Die Seen sind warm und Baden wird im wahrsten Sinne des Wortes zum reinen Genuss.

- Der schwedische Sommer ist voller Erdbeeren mit Schlagsahne und Barfußlaufen durch taufrisches Gras. Er ist voller Vogelgesang und offenen Fenstern durch welche schon um drei Uhr morgens die Amsel ihr klares Lied hören lässt nach einer hellen Nacht in der sogar die Sterne bis zur Unsichtbarkeit verbleichen.
Die Tage erscheinen endlos und Mittsommer wird zum Fest, das selbst Weihnachten weit in den Schatten stellt.
Da gibt es frische Kartoffeln und eingelegte Heringe mit einem Schnaps dazu, es gibt „Jansons frestelse“ oder "Versuchung" , (Kartoffelauflauf mit Sahne und Anjouvis, ein Gedicht) und Bier und für viele mehr Schnaps dazu.
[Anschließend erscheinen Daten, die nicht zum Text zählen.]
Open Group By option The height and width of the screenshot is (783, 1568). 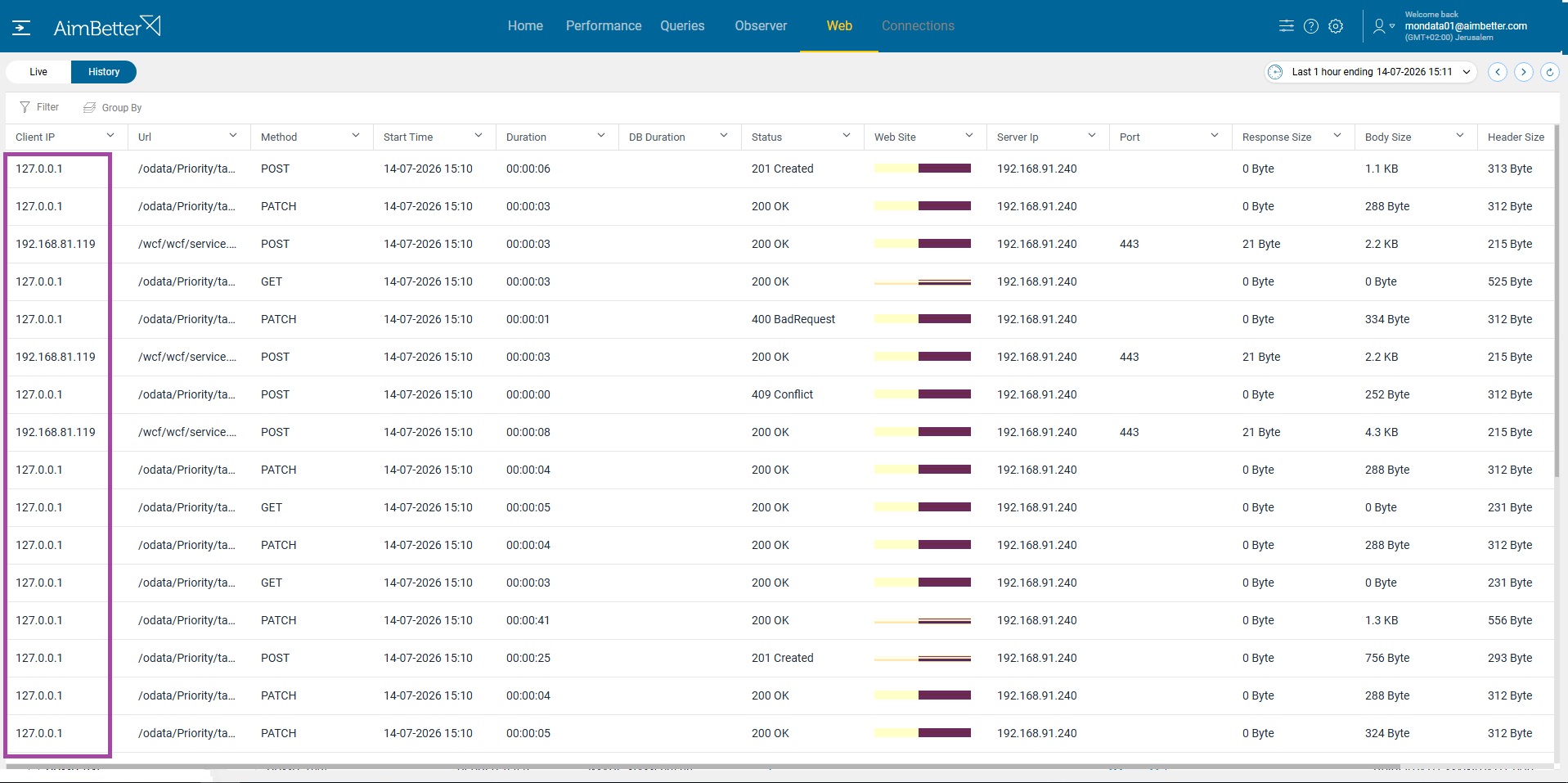coord(113,107)
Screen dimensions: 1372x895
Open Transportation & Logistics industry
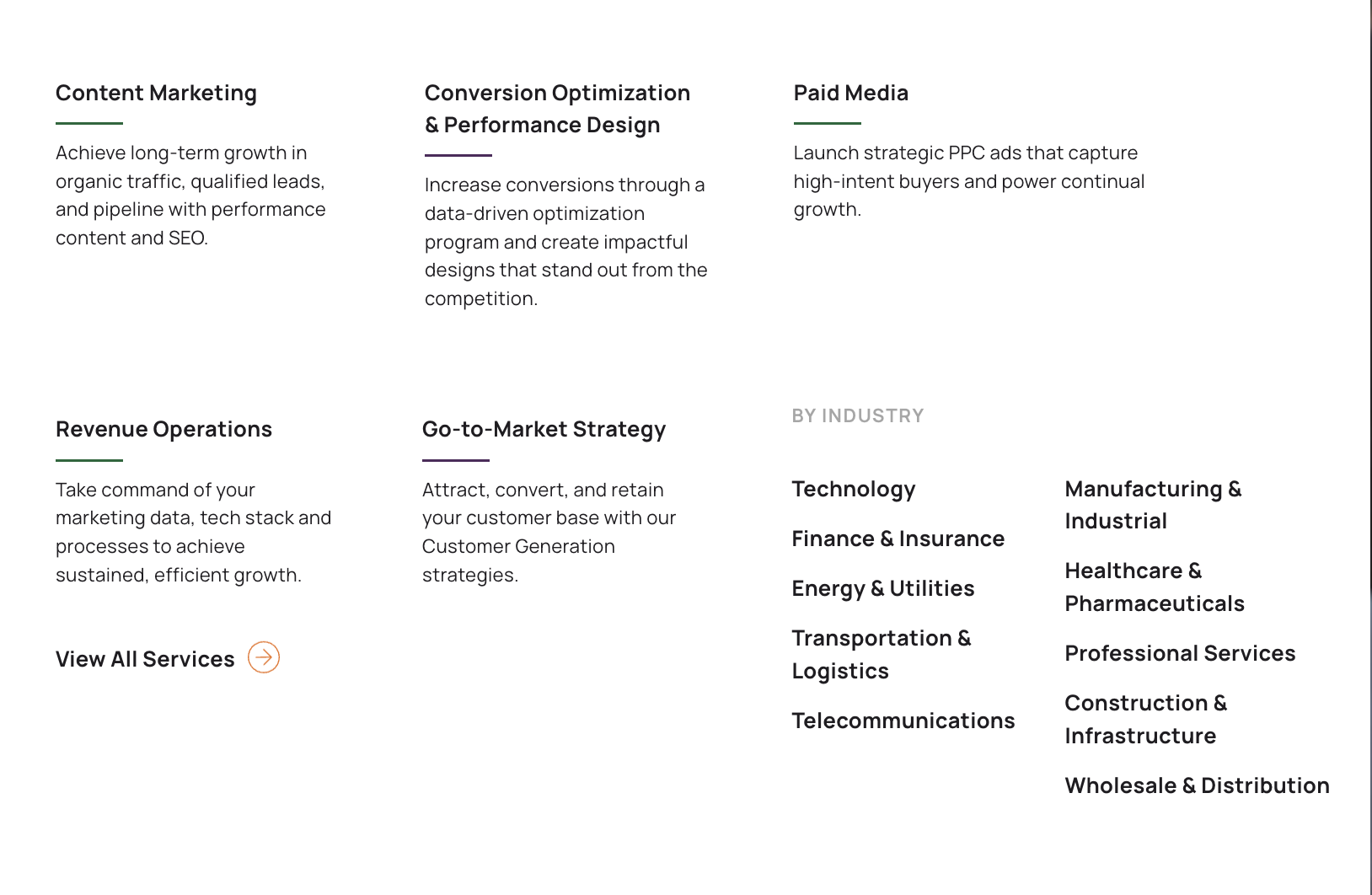pos(882,654)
- Der schwedische Mittsommer ist Tanz um die laubbekränzte Mittsommerstange, Kinderlachen noch am späten Abend und Volksmusik. Aber auch noch immer eine Schlägerei wenn es zu viel der alkoholischen Getränke wird.

- Und doch, noch immer ist diese Nacht magisch, hat nichts von ihrer Faszination verloren. Noch immer pflücken Mädchen in der Nacht neun verschiedene Blumen und legen sie unter ihr Kissen um von ihrem Angehenden zu träumen und wer genau hinhört, der kann vielleicht sogar die Tiere sprechen hören.
Es ist aber auch eine Nacht vermischt mit Wehmut. Jetzt sinkt Tag für Tag die Sonne wieder. Erst geschieht es langsam und unmerklich, dann immer schneller und wahrnehmbarer.   

- Wer einmal eine solche Sommernacht in halbschattigem Wald verbracht hat, weit weg von allem was mit Menschen zu tun hat, weiß: diese Nacht ist voller Geheimnisse, voller Verheißungen und ein Bad in einem stillen See den kein Windhauch kräuselt ist ein Erlebnis, kraftvoll genug um auf Dauer einen Menschen zu prägen.


- An einem solchen Sommer weiß ich warum ich in Schweden bleibe und ferne Reiseziele keine Verlockung ausüben denn ich bin genau da wo ich hingehöre.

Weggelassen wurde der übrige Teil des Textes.